Using Eqs. (6) and (7) in Eq. (8), we get the following equations:

$$ \frac{\partial H}{{\partial x}} = \frac{{\gamma_{1} }}{2\pi }\frac{2x}{{\left( {y + c} \right)^{4} }}, $$

(9)

$$ \frac{\partial H}{{\partial x}} = \frac{1}{2\pi }\left( {\frac{{4x^{2} }}{{\left( {y + c} \right)^{5} }} - \frac{2}{{\left( {y + c} \right)^{3} }}} \right)\gamma_{1} . $$

(10)

Considering changes in temperature can induce alterations in magnetism, the effects on magnetism can be described as

$$ M = K_{1} \,\,\left( {T\,\, - \,\,T_{\infty } } \right). $$

(11)

Here, the magnetization is denoted by \(M\), whereas the pyro-magnetic coefficient is denoted by \(K_{1}\).

Transformation analysis

The dimensional model expressions of motion and energy are transformed into dimensionless shapes utilizing similarity transformations mentioned below (Muhammad and Nadeem 2017) and (Andersson and Valnes 1998)

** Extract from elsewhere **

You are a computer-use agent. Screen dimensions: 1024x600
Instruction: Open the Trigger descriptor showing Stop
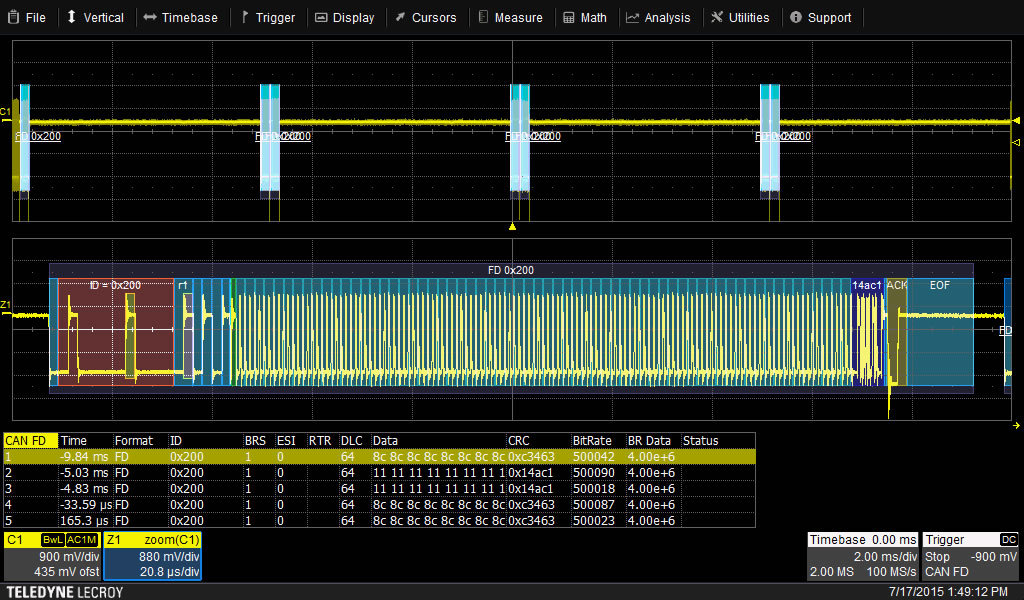coord(970,557)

$$ \psi \left( {\xi ,\eta } \right) = \left( {\frac{{\mu_{f} }}{{\rho_{f} }}} \right)\xi f\left( \eta \right),\,\,\,\Theta \left( {\xi ,\eta } \right) = \frac{{T_{c} - T}}{{T_{c} - T_{w} }} = \Theta_{1} \left( \eta \right) + \xi^{2} \Theta_{2} \left( \eta \right). $$

(12)

Therefore, \(\Theta_{1} (\eta ,\xi )\) and \(\Theta_{2} (\eta ,\xi )\) implies the non-dimensional temperature variables, non-dimensional stream function \(f\left( \xi \right)\). \(\xi\) and \(\eta\) are the non-dimensional and continuous coordinates defined as

$$ \eta = y\left( {\frac{{\rho_{{\text{f}}} S}}{{\mu_{{\text{f}}} }}} \right)^{\frac{1}{2}} ,\,\,\,\,\xi = x\left( {\frac{{\rho_{{\text{f}}} S}}{{\mu_{{\text{f}}} }}} \right)^{\frac{1}{2}} . $$

(13)

The function presented in Eq. (12), directly satisfy Eq. (1), and the components of velocity are as follows:

$$ u\, = Sx\,\,f^{\prime}\left( \eta \right) = \frac{\partial \psi }{{\partial y}}\,\,\,\,\,{\text{and}}\,\,\,\,\,v = \,\,\, - \left( {S\mu_{f} } \right)^{\frac{1}{2}} \,\,\,f\left( \eta \right) = \,\frac{\partial \psi }{{\partial x}}. $$

(14)

Tri-hybrid nanomaterial and base fluid properties

The thermophysical properties of tri-hybrid nanofluid are stated as (Manjunatha et al. 2021; Nazir et al. 2021) and (Wang et al. 2022a) (Table 1)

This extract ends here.